By Chris Barton, Co-Editor
There are things that I really wish I could stop writing about, and chief among them are prison uprisings. It is hard, both logistically and emotionally, to look behind the walls of the compounds where over two million Americans try to survive in a demeaning and dangerous system. But the problems persist, and so here I go, writing about it, again.
Amidst the calamity of last week’s political maelstrom, a mostly ignored bit of news surfaced: on Feb 1st, James T. Vaughn Correctional Center in Delaware was the site of a standoff between inmates – who had taken over the prison and taken hostages – and police. We know that at the end of the 18 hour standoff, law enforcement used a backhoe to break into and retake the building, and we know that a prison guard, Stephen R. Floyd, died at some point during the night. Other than that, the facts are fuzzy. As they always are.
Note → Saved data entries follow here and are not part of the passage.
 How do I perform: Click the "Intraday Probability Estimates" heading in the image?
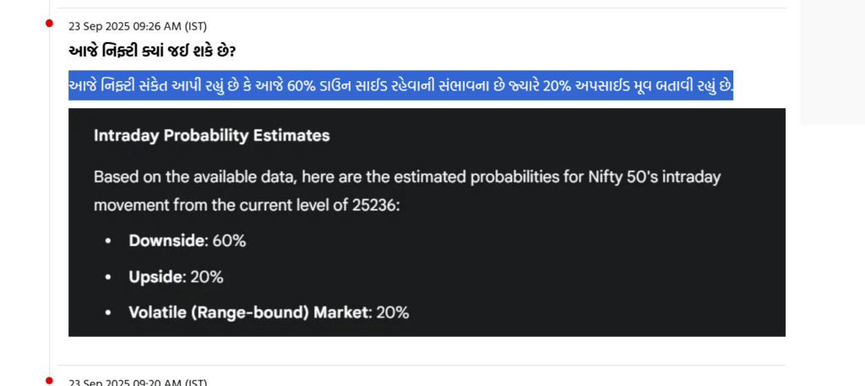click(211, 135)
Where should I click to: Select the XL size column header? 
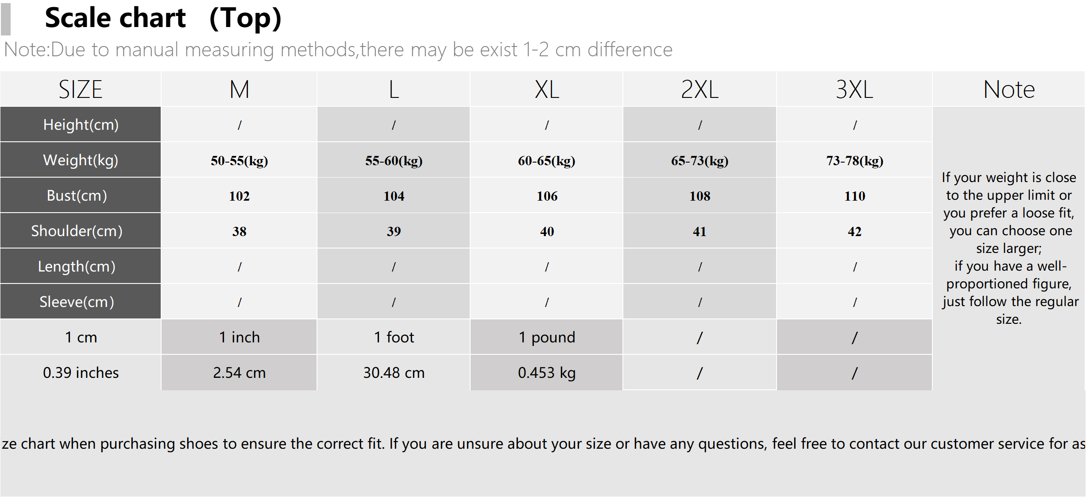click(547, 89)
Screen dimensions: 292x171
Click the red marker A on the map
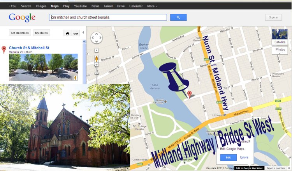point(189,94)
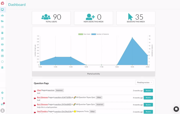Click the folder icon in sidebar
The width and height of the screenshot is (180, 114).
(2, 21)
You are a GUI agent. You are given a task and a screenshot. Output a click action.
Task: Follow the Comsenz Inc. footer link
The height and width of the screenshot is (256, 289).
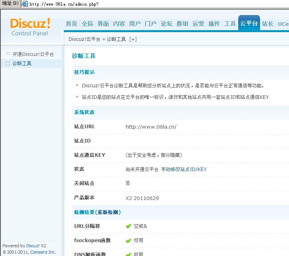(x=43, y=252)
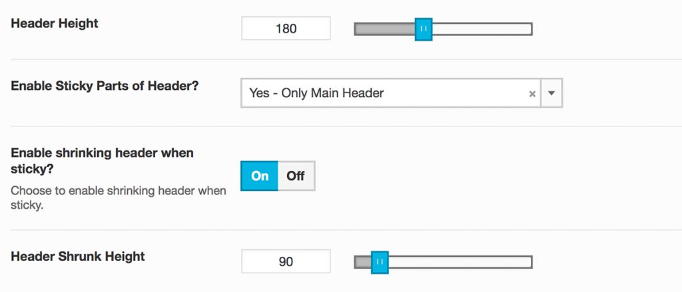Click the Header Shrunk Height slider handle
The image size is (682, 292).
click(380, 261)
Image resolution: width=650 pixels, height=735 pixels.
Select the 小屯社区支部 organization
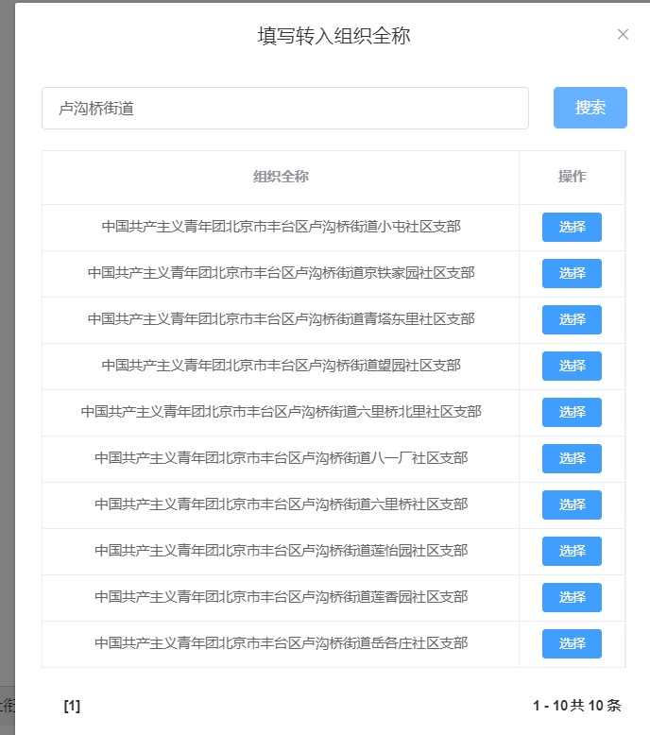[572, 227]
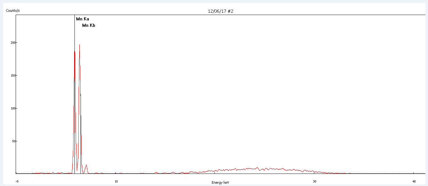Click the -0 origin x-axis label
Viewport: 428px width, 186px height.
pos(17,181)
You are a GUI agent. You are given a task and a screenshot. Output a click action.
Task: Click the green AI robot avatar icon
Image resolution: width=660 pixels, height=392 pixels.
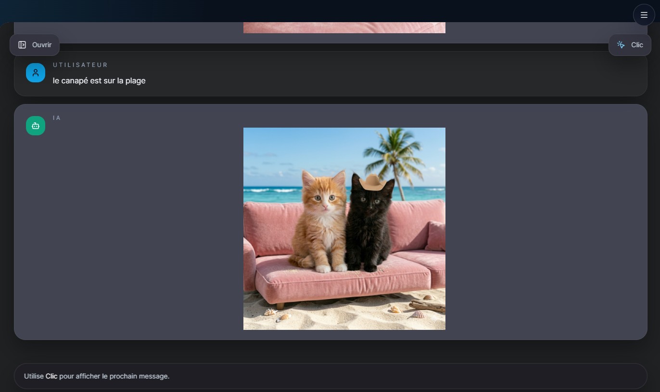click(36, 126)
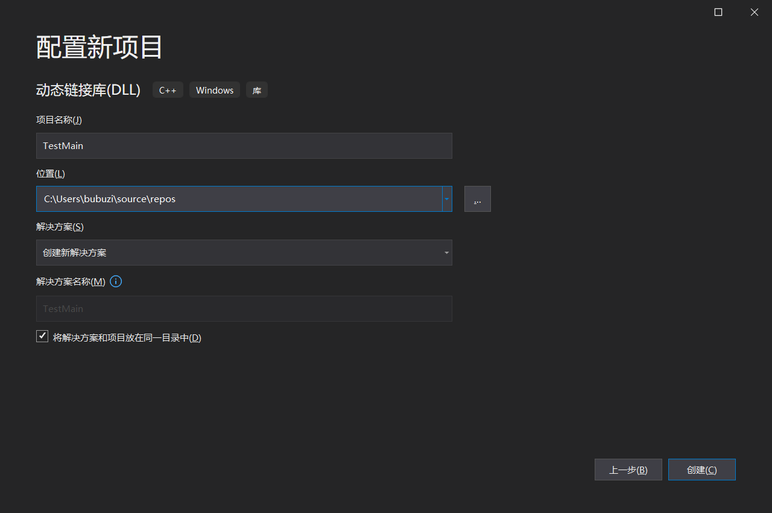
Task: Click the 位置(L) label
Action: (51, 174)
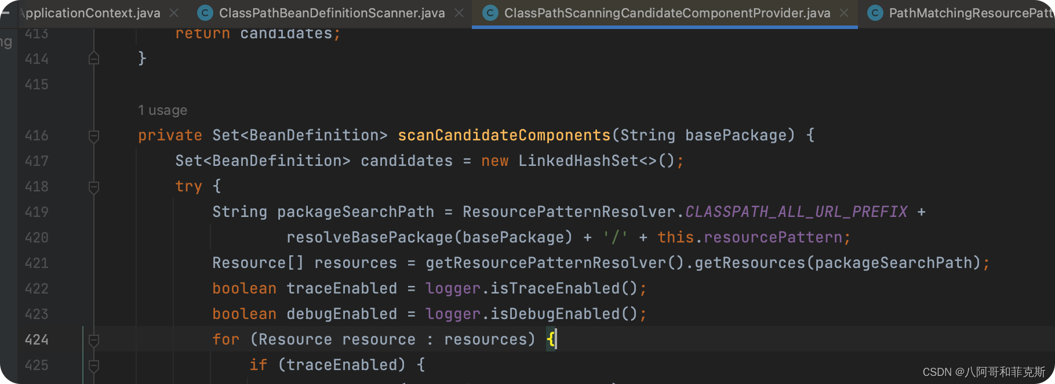The width and height of the screenshot is (1055, 384).
Task: Click the fold end marker at line 414
Action: pyautogui.click(x=94, y=59)
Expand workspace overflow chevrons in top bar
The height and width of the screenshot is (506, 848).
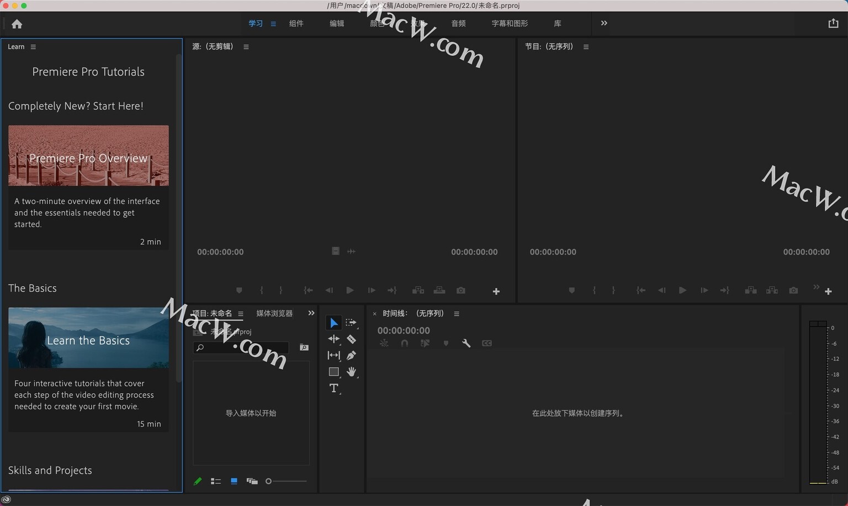(x=604, y=23)
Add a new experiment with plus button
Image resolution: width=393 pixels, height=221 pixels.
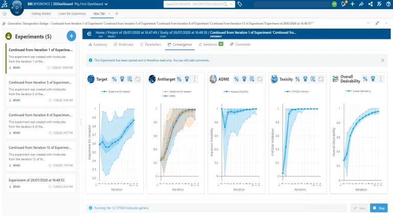point(72,36)
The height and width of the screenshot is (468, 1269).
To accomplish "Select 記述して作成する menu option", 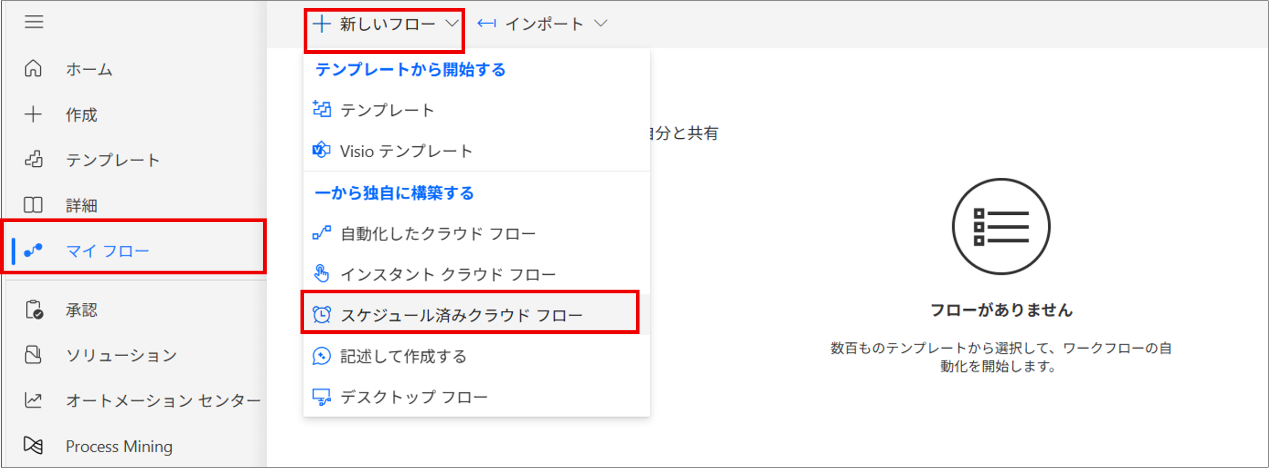I will coord(403,356).
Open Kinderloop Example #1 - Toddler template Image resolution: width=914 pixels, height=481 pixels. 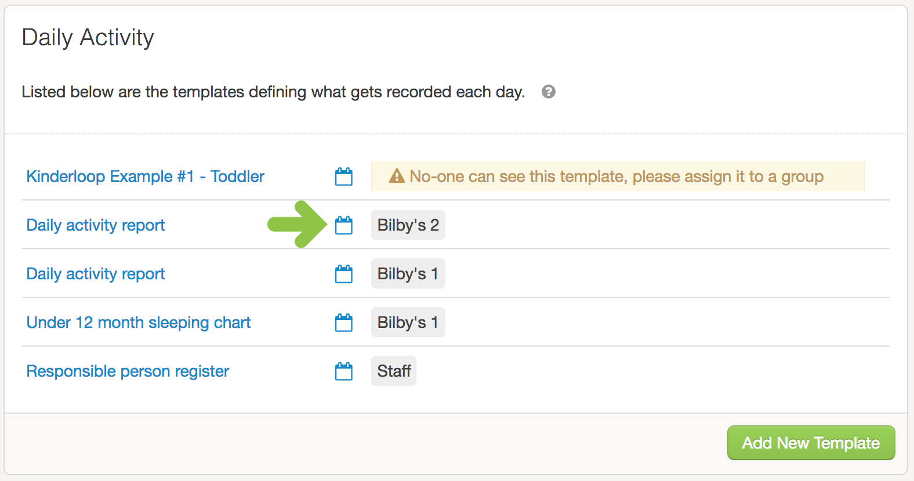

It is notoriously difficult for journalists – or anyone, for that matter – to get any information about what happens behind prison walls. The only times we hear about prisons in the news are when simmering tensions finally boil over and violence erupts. At that point the facts available fit into a common narrative: violent prisoners go on an unprovoked rampage, and brave law enforcement officers fight to regain control. Sometimes this is true; rarely is it the whole story.
In the case of Vaughn, the prisoners were rebelling against problems that the public only learned of in the last few days. Unlike the rest of us, the prisoners knew that Vaughn was notorious for its overuse of solitary confinement, which is known to cause serious mental health problems. They knew that staff had been forced to work overtime to cover for 90 vacant positions. They knew, as this man testified, that the prison focused more on control and oppression than rehabilitation. These are the reasons why the prisoners felt the need to mount what they called a ‘rebellion.’ If the world had known about these issues beforehand, perhaps they could have been addressed. Perhaps the people inside wouldn’t have needed to take hostages in order to be heard, and perhaps Stephen Floyd would still be alive.
The prisoners at Vaughn were able to speak with the media before law enforcement broke down the wall. They tried to make clear why they were rebelling:
“We’re trying to explain the reasons for doing what we’re doing. Donald Trump. Everything that he did. All the things that he’s doing now. We know that the institution is going to change for the worse. We know the institution is going to change for the worse. We got demands that you need to pay attention to, that you need to listen to and you need to let them know. Education, we want education first and foremost. We want a rehabilitation program that works for everybody. We want the money to be allocated so we can know exactly what is going on in the prison, the budget.”
The inmates’ demands were not unreasonable, yet they felt the only way to be heard was to take drastic action. They felt that they were running out of time to have the prison’s issues addressed, and that conditions would worsen under the Trump administration. And they may very well be right, for reasons that Ava DuVernay’s brilliant and heart-rending documentary “13th” recently highlighted. American politicians that claim to enforce “law and order” support privatization of public services such as prisons, and depend on a white, middle class voter base (AKA Trump supporters, for the most part), which tends to increase prison populations while decreasing prison quality. (13th is on Netflix and is VERY worth watching).
Trump’s personal record on this topic is atrocious. Take, for example, the Central Park 5. In 1989, 5 black and brown teenagers were falsely accused in the assault and rape of a jogger in central park; victims of circumstance, bullying by the police force, and racism, they spent 13 years in prison before DNA evidence and the confession of the actual rapist cleared their names. At the time of their arrest, Trump spent $85000 to take out full page ads in four daily New York papers – calling for the reinstatement of the death penalty and the murder of the Central Park 5. Years later, as the victims received a $40 million settlement for their wrongful imprisonment, Trump wrote an op-ed claiming that the men were surely guilty of something, and that they did “not exactly have the pasts of angels,” despite the fact that they had otherwise spotless criminal records and had been exonerated of all wrongdoing. And just last year, he again doubled down on claiming – against all evidence – that the Central Park 5 were guilty.
It’s not hard to see why the men at Vaughn felt that they needed to act: Trump has only ever shown disdain and hatred toward people in their position, and is now in charge of the bureaucracy that controls every aspect of their existence. The fact that they were willing to risk their lives and their freedom for demands as simple as education and effective rehabilitation should alert us to just how bad things already are in the prison system – and how much worse they’re about to get. The human beings inside of America’s prison industrial complex – nearly one in every 100 Americans and growing – need our solidarity and support perhaps more than any other population in America right now. They have no voice of their own.